By Saqib Iqbal Ahmed
NEW YORK (Reuters) – Fear has plunged in the U.S. equity market following last week’s explosive rally, and some options mavens are urging clients to stock up on portfolio protection while it’s cheap.
The S&P 500 is up 6% from its October lows after notching its biggest weekly gain in nearly a year on expectations that the Federal Reserve is unlikely to raise interest rates further as it looks to engineer a so-called soft landing, where it is able to defeat inflation without badly hurting growth.
Meanwhile, the Cboe Volatility Index, known as Wall Street’s fear gauge, has tumbled to its lowest level in seven weeks. The cost of hedging against a drop in stocks has also fallen, indicating limited demand for downside protection: investors looking to guard their portfolios against a 5% drop in the S&P 500-tracking SPDR S&P 500 ETF Trust through the end of the year are paying about half of the price demanded just two weeks ago, a Reuters analysis showed.
“We’re seeing a market where everyone is almost presuming that we’re going to have a soft landing, that there’s going to be a Santa Claus rally through the end of the year,” said Matthew Tym, head of equity derivatives trading at Cantor Fitzgerald, referring to the historically strong performance of U.S. stocks towards year-end.

## Task requirements:
Please repeat the passage of the stock market article from "By Saqib Iqbal" up to and including "while it’s cheap.", word for word. The entries after this point are separate material, unrelated to the article.

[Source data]
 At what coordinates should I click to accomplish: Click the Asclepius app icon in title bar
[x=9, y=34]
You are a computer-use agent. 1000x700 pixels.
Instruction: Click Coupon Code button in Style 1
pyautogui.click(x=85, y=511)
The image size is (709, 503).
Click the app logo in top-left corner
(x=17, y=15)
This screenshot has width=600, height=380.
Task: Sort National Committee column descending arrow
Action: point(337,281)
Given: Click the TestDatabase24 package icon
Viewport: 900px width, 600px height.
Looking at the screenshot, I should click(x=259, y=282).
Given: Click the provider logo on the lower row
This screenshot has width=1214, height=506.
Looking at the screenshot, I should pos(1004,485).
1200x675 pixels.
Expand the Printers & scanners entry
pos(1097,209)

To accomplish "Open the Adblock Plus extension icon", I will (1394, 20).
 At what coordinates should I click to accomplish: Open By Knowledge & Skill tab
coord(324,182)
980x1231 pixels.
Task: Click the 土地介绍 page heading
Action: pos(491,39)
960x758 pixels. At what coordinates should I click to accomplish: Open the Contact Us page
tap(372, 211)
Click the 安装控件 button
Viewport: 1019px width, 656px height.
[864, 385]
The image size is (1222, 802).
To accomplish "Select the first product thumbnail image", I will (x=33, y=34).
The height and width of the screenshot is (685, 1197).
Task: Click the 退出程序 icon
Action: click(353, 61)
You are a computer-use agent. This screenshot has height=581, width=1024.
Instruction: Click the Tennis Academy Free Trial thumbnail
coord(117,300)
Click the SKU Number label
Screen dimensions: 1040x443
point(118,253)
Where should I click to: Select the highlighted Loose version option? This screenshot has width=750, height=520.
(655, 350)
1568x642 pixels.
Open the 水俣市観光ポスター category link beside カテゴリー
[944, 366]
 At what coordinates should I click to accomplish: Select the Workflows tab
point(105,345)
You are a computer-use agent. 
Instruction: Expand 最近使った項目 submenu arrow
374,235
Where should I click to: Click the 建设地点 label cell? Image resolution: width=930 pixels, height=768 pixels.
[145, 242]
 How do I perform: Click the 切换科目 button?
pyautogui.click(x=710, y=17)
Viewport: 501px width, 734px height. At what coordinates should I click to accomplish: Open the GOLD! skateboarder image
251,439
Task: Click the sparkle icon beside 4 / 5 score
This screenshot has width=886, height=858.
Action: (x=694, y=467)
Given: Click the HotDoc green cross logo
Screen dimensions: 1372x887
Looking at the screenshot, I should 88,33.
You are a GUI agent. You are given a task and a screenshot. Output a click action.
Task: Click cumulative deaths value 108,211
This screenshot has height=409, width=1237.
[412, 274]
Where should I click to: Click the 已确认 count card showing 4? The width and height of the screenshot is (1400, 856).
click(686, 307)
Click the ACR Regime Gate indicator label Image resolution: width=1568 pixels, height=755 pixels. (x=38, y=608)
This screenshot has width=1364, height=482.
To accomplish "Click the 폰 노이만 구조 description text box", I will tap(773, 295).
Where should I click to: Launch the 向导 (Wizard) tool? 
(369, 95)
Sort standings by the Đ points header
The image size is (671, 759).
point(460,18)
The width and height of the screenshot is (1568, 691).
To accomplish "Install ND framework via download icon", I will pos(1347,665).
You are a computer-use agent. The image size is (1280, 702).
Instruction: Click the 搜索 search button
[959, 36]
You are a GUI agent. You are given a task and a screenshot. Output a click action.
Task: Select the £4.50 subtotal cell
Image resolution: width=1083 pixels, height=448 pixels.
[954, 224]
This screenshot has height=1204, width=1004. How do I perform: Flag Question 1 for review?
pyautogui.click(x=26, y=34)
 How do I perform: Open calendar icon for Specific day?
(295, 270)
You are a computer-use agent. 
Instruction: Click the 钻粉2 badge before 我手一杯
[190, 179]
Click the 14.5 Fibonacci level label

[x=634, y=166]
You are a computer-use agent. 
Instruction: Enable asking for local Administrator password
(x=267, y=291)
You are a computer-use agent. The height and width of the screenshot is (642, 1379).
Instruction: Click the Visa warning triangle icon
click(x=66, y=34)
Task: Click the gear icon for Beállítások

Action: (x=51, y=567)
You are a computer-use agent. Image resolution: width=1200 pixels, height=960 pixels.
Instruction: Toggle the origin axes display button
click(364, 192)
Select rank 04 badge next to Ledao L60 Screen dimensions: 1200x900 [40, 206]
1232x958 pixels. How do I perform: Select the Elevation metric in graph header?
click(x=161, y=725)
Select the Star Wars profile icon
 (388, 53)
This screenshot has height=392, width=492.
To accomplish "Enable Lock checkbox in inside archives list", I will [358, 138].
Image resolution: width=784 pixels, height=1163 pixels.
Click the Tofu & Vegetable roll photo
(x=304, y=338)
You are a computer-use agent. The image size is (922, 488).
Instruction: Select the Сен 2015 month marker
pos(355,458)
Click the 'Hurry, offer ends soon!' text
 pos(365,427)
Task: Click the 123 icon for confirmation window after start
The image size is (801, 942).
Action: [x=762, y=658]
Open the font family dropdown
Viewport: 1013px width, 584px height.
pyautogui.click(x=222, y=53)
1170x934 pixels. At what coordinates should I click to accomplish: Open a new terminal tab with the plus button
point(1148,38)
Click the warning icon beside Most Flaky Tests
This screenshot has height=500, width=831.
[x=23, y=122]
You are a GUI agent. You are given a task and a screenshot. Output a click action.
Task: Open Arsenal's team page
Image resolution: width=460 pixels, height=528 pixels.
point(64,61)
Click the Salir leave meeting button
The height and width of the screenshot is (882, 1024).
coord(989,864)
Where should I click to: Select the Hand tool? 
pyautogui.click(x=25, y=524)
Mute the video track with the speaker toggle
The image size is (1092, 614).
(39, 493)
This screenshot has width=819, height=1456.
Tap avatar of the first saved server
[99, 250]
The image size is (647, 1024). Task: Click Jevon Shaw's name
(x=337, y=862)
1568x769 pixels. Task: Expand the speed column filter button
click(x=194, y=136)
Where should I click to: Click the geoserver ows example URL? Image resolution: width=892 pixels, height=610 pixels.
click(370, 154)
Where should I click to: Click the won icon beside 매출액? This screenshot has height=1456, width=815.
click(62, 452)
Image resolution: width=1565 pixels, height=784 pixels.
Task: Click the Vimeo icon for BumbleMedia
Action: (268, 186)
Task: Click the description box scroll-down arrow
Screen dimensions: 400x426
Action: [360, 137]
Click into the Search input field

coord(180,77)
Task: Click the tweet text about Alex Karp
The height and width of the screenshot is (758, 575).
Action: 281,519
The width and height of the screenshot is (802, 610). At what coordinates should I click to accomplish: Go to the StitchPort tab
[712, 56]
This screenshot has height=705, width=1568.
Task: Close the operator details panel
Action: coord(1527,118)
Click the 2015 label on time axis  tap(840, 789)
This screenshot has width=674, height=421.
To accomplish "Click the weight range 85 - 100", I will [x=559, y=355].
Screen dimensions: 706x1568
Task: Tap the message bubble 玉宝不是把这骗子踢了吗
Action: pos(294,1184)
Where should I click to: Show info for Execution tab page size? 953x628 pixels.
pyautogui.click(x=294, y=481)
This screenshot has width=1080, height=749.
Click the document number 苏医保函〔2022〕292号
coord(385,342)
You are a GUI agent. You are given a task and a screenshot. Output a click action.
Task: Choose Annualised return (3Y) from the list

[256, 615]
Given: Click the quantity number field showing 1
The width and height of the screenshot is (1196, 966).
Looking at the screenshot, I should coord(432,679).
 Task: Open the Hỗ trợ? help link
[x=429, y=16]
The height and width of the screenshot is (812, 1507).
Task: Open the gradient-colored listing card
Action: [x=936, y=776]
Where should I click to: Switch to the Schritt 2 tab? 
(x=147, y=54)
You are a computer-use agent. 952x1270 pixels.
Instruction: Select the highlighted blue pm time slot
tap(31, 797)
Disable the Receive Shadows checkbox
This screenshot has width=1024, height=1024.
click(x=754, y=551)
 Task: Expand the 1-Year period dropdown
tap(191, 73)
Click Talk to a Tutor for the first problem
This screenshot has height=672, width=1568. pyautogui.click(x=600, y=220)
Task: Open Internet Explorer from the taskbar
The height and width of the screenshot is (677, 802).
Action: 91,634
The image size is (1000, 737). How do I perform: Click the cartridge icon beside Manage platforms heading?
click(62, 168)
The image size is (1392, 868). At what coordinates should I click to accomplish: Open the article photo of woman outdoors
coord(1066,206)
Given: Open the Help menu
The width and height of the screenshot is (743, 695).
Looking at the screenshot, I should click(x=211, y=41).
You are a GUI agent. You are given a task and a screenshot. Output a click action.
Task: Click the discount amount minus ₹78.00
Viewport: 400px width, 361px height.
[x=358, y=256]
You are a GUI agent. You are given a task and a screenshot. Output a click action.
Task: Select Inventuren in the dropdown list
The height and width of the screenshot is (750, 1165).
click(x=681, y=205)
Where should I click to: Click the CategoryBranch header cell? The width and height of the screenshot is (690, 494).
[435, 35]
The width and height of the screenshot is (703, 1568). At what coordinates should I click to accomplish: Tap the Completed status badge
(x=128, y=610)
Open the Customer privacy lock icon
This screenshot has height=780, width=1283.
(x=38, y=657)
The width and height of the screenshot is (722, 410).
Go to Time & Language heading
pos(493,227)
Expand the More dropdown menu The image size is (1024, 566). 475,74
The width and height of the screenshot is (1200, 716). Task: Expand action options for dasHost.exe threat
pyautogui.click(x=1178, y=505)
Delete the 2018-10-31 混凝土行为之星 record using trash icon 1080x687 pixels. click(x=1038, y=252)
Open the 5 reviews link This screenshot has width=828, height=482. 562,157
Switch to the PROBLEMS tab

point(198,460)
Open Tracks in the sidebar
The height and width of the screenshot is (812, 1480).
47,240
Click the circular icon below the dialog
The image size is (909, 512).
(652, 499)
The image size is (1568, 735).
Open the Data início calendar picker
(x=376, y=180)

## Response to the task:
By Saqib Iqbal Ahmed
NEW YORK (Reuters) – Fear has plunged in the U.S. equity market following last week’s explosive rally, and some options mavens are urging clients to stock up on portfolio protection while it’s cheap.